- **REQUIRED ACTION**:
Copy out all of the data below with no alterations.

DATA UNDER STUDY START

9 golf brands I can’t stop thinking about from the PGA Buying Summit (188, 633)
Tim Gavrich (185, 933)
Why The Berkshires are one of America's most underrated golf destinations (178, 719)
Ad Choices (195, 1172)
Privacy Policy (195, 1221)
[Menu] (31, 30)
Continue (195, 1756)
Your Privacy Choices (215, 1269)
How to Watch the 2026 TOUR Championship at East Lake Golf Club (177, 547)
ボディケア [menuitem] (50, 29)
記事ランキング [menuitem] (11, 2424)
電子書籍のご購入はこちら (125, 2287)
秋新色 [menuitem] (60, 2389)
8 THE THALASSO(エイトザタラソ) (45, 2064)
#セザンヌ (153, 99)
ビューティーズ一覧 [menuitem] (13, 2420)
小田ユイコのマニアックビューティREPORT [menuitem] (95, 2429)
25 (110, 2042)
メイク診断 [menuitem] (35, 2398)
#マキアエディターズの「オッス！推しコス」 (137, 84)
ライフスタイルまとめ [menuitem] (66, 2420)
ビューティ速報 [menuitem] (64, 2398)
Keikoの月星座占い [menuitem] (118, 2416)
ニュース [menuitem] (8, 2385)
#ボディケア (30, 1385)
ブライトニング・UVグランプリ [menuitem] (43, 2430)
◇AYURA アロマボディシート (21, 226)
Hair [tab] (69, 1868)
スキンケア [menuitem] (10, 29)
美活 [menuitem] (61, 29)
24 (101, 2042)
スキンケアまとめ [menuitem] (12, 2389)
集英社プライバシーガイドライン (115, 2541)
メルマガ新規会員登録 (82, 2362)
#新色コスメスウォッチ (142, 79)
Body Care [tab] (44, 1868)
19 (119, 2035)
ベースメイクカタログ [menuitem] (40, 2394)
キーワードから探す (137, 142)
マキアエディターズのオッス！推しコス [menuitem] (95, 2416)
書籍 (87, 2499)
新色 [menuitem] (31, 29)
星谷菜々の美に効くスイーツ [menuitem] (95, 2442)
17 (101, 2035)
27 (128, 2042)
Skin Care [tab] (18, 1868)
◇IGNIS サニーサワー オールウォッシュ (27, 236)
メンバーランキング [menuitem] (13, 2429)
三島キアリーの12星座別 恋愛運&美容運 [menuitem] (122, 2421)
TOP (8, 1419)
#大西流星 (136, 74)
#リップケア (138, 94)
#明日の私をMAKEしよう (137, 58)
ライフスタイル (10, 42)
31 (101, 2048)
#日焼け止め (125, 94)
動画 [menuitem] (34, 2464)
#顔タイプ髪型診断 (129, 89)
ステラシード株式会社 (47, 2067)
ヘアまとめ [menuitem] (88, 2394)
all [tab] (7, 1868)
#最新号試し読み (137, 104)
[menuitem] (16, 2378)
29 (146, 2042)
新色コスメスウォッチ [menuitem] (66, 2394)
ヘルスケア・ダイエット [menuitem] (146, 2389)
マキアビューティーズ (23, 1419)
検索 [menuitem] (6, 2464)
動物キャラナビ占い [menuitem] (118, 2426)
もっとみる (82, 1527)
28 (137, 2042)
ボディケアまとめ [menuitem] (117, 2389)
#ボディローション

DATA UNDER STUDY END

- **ANSWER SECTION**:
9 golf brands I can’t stop thinking about from the PGA Buying Summit (188, 633)
Tim Gavrich (185, 933)
Why The Berkshires are one of America's most underrated golf destinations (178, 719)
Ad Choices (195, 1172)
Privacy Policy (195, 1221)
[Menu] (31, 30)
Continue (195, 1756)
Your Privacy Choices (215, 1269)
How to Watch the 2026 TOUR Championship at East Lake Golf Club (177, 547)
ボディケア [menuitem] (50, 29)
記事ランキング [menuitem] (11, 2424)
電子書籍のご購入はこちら (125, 2287)
秋新色 [menuitem] (60, 2389)
8 THE THALASSO(エイトザタラソ) (45, 2064)
#セザンヌ (153, 99)
ビューティーズ一覧 [menuitem] (13, 2420)
小田ユイコのマニアックビューティREPORT [menuitem] (95, 2429)
25 (110, 2042)
メイク診断 [menuitem] (35, 2398)
#マキアエディターズの「オッス！推しコス」 (137, 84)
ライフスタイルまとめ [menuitem] (66, 2420)
ビューティ速報 [menuitem] (64, 2398)
Keikoの月星座占い [menuitem] (118, 2416)
ニュース [menuitem] (8, 2385)
#ボディケア (30, 1385)
ブライトニング・UVグランプリ [menuitem] (43, 2430)
◇AYURA アロマボディシート (21, 226)
Hair [tab] (69, 1868)
スキンケア [menuitem] (10, 29)
美活 [menuitem] (61, 29)
24 (101, 2042)
スキンケアまとめ [menuitem] (12, 2389)
集英社プライバシーガイドライン (115, 2541)
メルマガ新規会員登録 (82, 2362)
#新色コスメスウォッチ (142, 79)
Body Care [tab] (44, 1868)
19 (119, 2035)
ベースメイクカタログ [menuitem] (40, 2394)
キーワードから探す (137, 142)
マキアエディターズのオッス！推しコス [menuitem] (95, 2416)
書籍 (87, 2499)
新色 [menuitem] (31, 29)
星谷菜々の美に効くスイーツ [menuitem] (95, 2442)
17 (101, 2035)
27 (128, 2042)
Skin Care [tab] (18, 1868)
◇IGNIS サニーサワー オールウォッシュ (27, 236)
メンバーランキング [menuitem] (13, 2429)
三島キアリーの12星座別 恋愛運&美容運 [menuitem] (122, 2421)
TOP (8, 1419)
#大西流星 (136, 74)
#リップケア (138, 94)
#明日の私をMAKEしよう (137, 58)
ライフスタイル (10, 42)
31 (101, 2048)
#日焼け止め (125, 94)
動画 [menuitem] (34, 2464)
#顔タイプ髪型診断 (129, 89)
ステラシード株式会社 (47, 2067)
ヘアまとめ [menuitem] (88, 2394)
all [tab] (7, 1868)
#最新号試し読み (137, 104)
[menuitem] (16, 2378)
29 (146, 2042)
新色コスメスウォッチ [menuitem] (66, 2394)
ヘルスケア・ダイエット [menuitem] (146, 2389)
マキアビューティーズ (23, 1419)
検索 [menuitem] (6, 2464)
動物キャラナビ占い [menuitem] (118, 2426)
もっとみる (82, 1527)
28 (137, 2042)
ボディケアまとめ [menuitem] (117, 2389)
#ボディローション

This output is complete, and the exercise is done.